176 — Crowdsourcing biomedical research: leveraging communities as innovation engines

Saez-Rodriguez et al (10.1038/nrg.2016.69)

Read on 12 February 2018
#bioinformatics  #genetics  #genomics  #big-data  #challenges  #crowd-sourcing 

As biomedical datasets continue to grow in size, the number of opportunities for collaboration between groups grows exponentially. That’s not really an informed opinion, I’m just making that up. I have no idea what the relationship is between data growth and opportunity growth, and actually now that I think about it, it almost certainly isn’t exponential. That’s a really serious claim.

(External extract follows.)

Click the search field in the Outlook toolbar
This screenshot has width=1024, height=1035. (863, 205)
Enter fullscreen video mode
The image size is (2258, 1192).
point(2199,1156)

I’m a bit offended this paper — in its long list of ‘omics — failed to mention connectomics. But I digress. We can’t have everything.

This paper explores the growing ecosystem of data science challenges, or programs in which a public or semi-public dataset is made available for the general public to access and analyze. These challenges often enable a group with limited resources or time to pose a complex question and receive an answer for “free” (though prizes are often awarded to well-performing contestants). One particularly well-known platform, Kaggle, simplifies the process of running these challenges, and helps enable sponsored prizes.

The fields of biometical research are ripe for public data science challenges because there are so many datasets with so much data, and the resources rarely exist in clinical or small research-lab settings to actually leverage these datasets.

This review places Kaggle as a separate platform to the current (2016) state of the biomedical data science community, but this has largely changed in recent years (and other sites have sprung up to accomodate specific needs of biodata datasets).